One of the major political stories of the day is Marco Rubio’s endorsement of Mitt Romney. The Times‘ Adam Smith was not happy with Rubio’s choice of venue, tweeting:
@adamsmithtimes: Top takeway frm Rubio endorse of Mitt: FLSen won’t appear on my TV show, but shows 4 opening of envelope on Fox. #whining&bitterFlareporters
Rubio’s poor relations with Florida-based reporters is something Smith has sounded-off about before and I don’t think he’s whining or bitter. Rubio better be careful about appearing too big for his britches.

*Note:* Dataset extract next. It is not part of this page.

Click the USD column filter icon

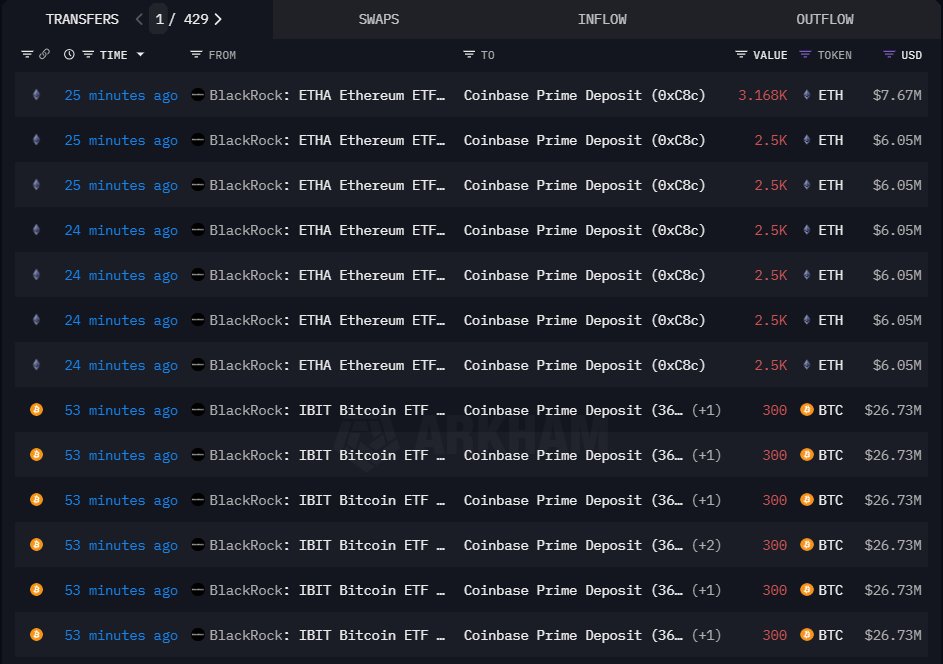click(889, 55)
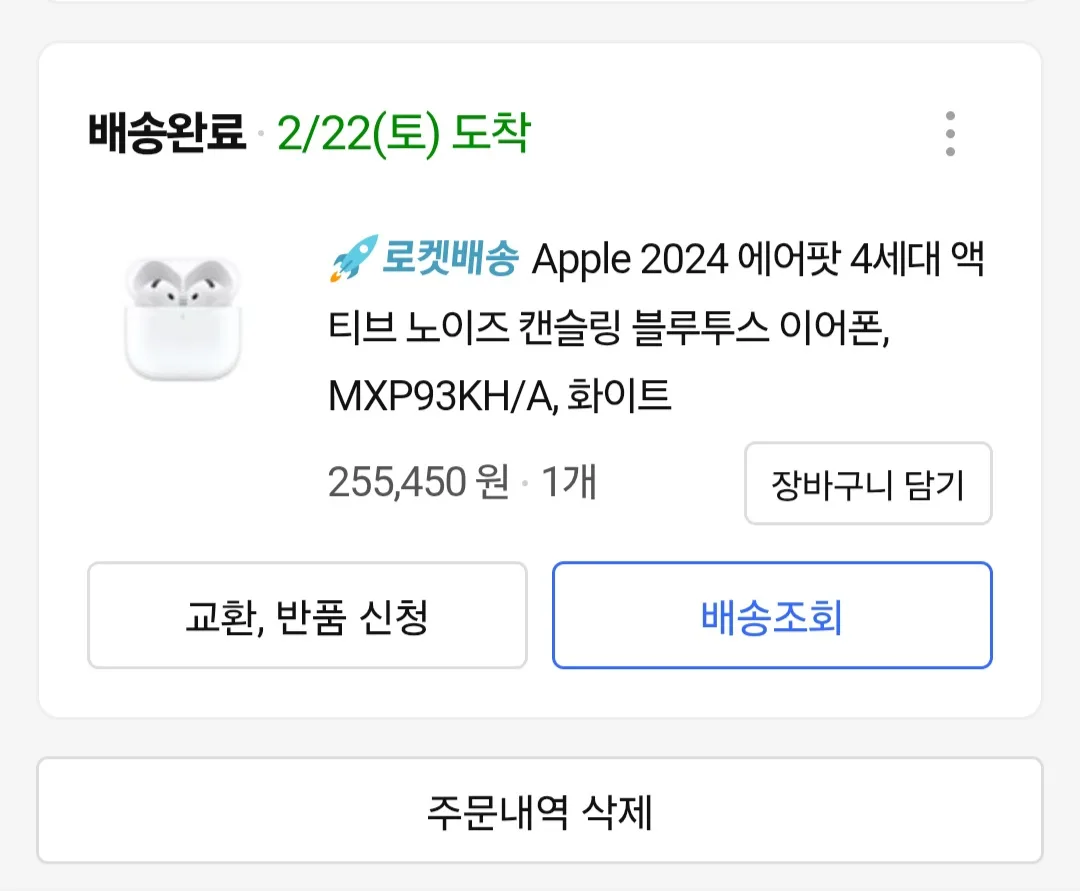Tap the charging case in the product image
This screenshot has width=1080, height=891.
[x=183, y=343]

Speaking of Rubio, John Romano tries to tackle the Rubio story, warning the Senator that a run at the 2012 vice presidency has more potential risk than reward:
“The vice presidency, while quite prestigious and extremely important, is also a black hole. The last stop before political careers end up on milk cartons.”
I can’t dispute the history Romano cites, but I believe it is just that, history. The last three Vice-Presidents, Al Gore, Dick Cheney and Joe Biden, have each been very powerful figures in their respective administrations. Being Vice-President means something in modern politics.
Also, in Rubio’s case, I think Romano needs to look one step further. Mitt Romney will likely lose to Barack Obama in 2012; being on Romney’s ticket won’t hurt Rubio, because Florida’s election laws were changed so sitting elected officials can run for federal office without resigning-to-run. Therefore, Rubio can run for VP, fight the good fight for Romney and become titular head of the GOP after Obama wins.
The US Supreme Court’s decision not to review a $10.1 million libel case against the Times Publishing Co., is still being celebrated within the company. Although the newspaper long since received back the bond it put up to appeal this case, the company has been reluctant to earmark the money. But now that the case has reached its terminus, some much-needed cash can be freed up.
For any newspaper, not just the Times, cash is king.
Perhaps one of the best headlines I’ve read to top the letters-to-the-editor section, “Blueberry Festival poses real threat.” How can you not want to read the letter that goes along with that header?
Harry Cheadle of Vice eviscerates The Conservative Teen, an ostensibly youth-centric mag written by old men from places like the Heritage Foundation and Family Research Council:
How bad is this magazine? Well, there’s the cover, which features what’s probably a stock photo of a pair of frighteningly Aryan young people. The whole magazine is filled with stock photos, actually, which is odd—if they spent money to get name-brand writers, why not pay for original images that teens might like? There’s the patronizing practice of defining difficult words for readers, like “cameo” and “sovereign” and the extremely hacky editorial cartoons (labeled “laugh out loud” after “LOL,” a popular internet expression used by young people), some of which make fun of kids for being dumb and technology-obsessed. In other words, they’re making fun of their target demographic with jokes you would find in fucking Parade magazine!
Newly released police video of George Zimmerman reveals none of the injuries that the Florida shooter was reported to have received from Trayvon Martin. The Daily Beast’s Jesse Singal on how the footage lays bare the worst, most dangerous tendencies of the Internet—and ourselves—to decide “the facts” of a case long before anyone has a clue what they are.
Politico and The Charlotte Observer … will jointly produce a special daily newspaper for the 2012 Democratic National Convention taking place in Charlotte, N.C., during the first week of September. This special edition of the Observer will be co-branded and feature unmatched reporting from both organizations’ teams of journalists on the ground. It will be distributed at key locations and convention venues around the convention city. Convention coverage will also appear in copies of the Observer distributed to all readers. ‘We are excited to partner with such a well-respected newspaper for one of the most pivotal events of the 2012 election cycle,’ said Politico Editor-in-Chief John F. Harris.